• Evergreen

    By Bruce Eder

    But for the recalcitrance of RKO, Evergreen could have been the finest of Fred Astaire’s movies. Instead, it was never an Astaire film, but “merely” the best musical ever made in England, and the finest film of the legendary Jessie Matthews (1907-81), the queen of the London musical stage.

    Matthews’ was a true Cinderella story. One of 13 children of a Soho fruit vendor, she suffered a childhood marred by dire poverty. She started dancing soon after learning to walk, and her formal education ended at age 12 when she began working in vaudeville. In 1923, she appeared in the Music Box Revue, during which she so charmed Irving Berlin that he gave her “I Want to Go Back to Michigan” as a featured number.
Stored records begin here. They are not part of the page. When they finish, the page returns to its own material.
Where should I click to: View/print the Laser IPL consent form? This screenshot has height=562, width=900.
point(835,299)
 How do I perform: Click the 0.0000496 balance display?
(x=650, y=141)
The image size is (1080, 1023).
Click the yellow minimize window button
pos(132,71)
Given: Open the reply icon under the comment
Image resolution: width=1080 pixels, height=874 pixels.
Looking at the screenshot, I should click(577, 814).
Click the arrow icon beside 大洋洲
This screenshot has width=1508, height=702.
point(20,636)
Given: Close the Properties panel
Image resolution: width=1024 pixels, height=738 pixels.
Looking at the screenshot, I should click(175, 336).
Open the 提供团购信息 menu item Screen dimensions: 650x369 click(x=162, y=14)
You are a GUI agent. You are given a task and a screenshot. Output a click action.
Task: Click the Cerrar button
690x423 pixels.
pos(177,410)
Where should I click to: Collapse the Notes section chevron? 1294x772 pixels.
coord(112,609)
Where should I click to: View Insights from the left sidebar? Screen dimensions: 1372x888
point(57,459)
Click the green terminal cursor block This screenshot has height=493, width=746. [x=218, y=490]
    Matthews’ association with Richard Rodgers and Lorenz Hart began with One Damn Thing After Another, a 1928 production of London impresario Charles B. Cochran, for which the two wrote “My Heart Stood Still.”  In 1930, Cochran began looking for a new vehicle to star both Matthews and her soon-to-be-husband, Sonnie Hale, and Rodgers and Hart devised the entire show.  It was Hart who thought of the idea of a young woman switching identities with her mother—which evolved, with help from author Benn Levy, into a story about the younger woman becoming a singing star in Paris.

    Rodgers and Hart turned in a bumper crop of good songs for the show, entitled Ever Green, including “Dancing on the Ceiling” (which had been dropped from an earlier show), “Dear, Dear” (which the newly married Rodgers wrote for his wife Dorothy), and “If I Give In to You.” Ever Green was also notable for its use of a rotating stage and a set designed as an upside-down ceiling, complete with chandelier, for “Dancing on the Ceiling.”

    Matthews’ movie career took off in 1932 when she appeared in the movie version of J. B. Priestley’s The Good Companions, directed by Victor Saville. Meeting Saville was fortuitous, for not only did his coaching result in Matthews’ best performance to date, but he was a filmmaker with vision and ambition. Evergreen, as the play was renamed or the screen, was their tour de force.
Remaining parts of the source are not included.